Exercise description:
Put the lines from the line with "Given: Open the Options menu in Task Manager" through the line with "Looking at the", both included, into a Markdown table with the columns Row and Line, skipping blank lines. Leave the pictures out of the table.

===== Material

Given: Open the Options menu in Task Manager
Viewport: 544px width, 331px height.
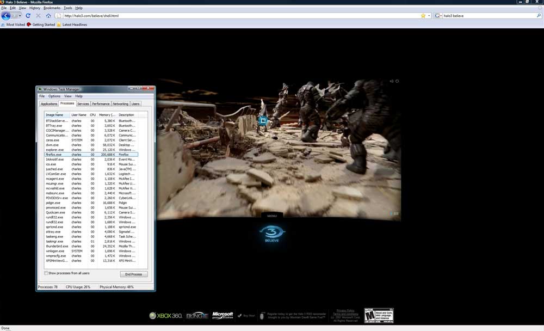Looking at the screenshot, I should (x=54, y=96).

==========
===== Material

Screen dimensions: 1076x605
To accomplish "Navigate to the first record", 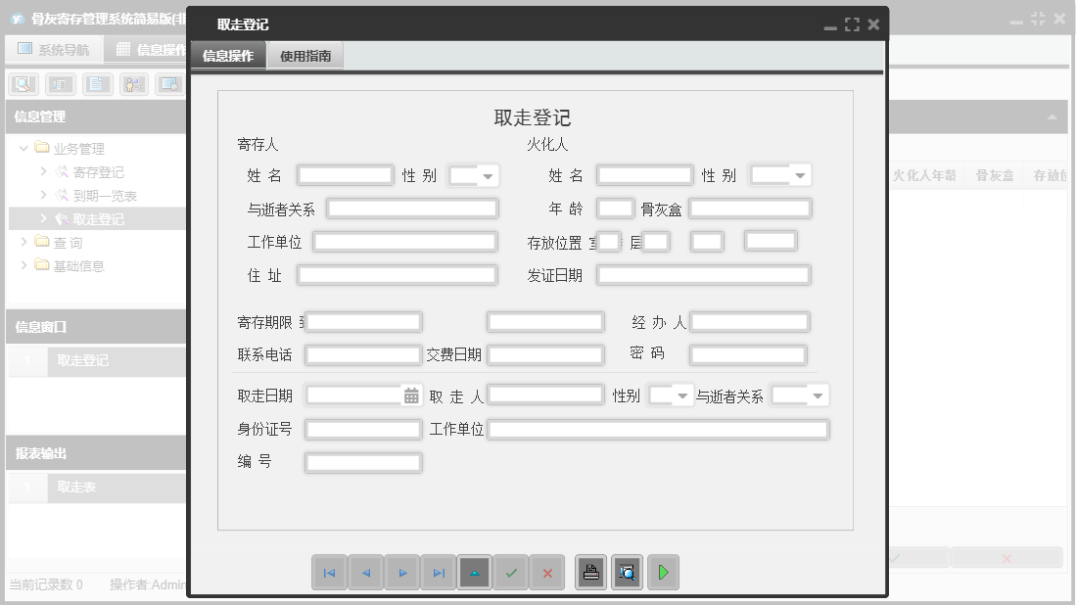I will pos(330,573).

==========
===== Material

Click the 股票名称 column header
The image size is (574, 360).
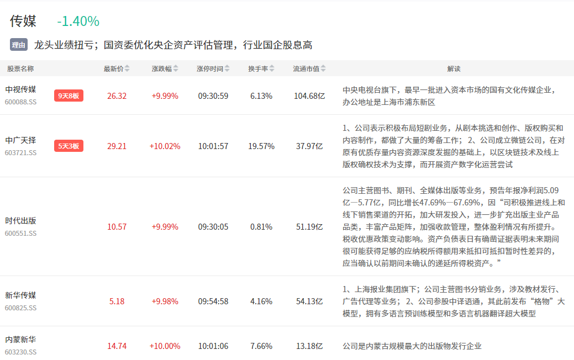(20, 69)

==========

Response below:
| Row | Line |
|---|---|
| 1 | Given: Open the Options menu in Task Manager |
| 2 | Viewport: 544px width, 331px height. |
| 3 | Looking at the screenshot, I should (x=54, y=96). |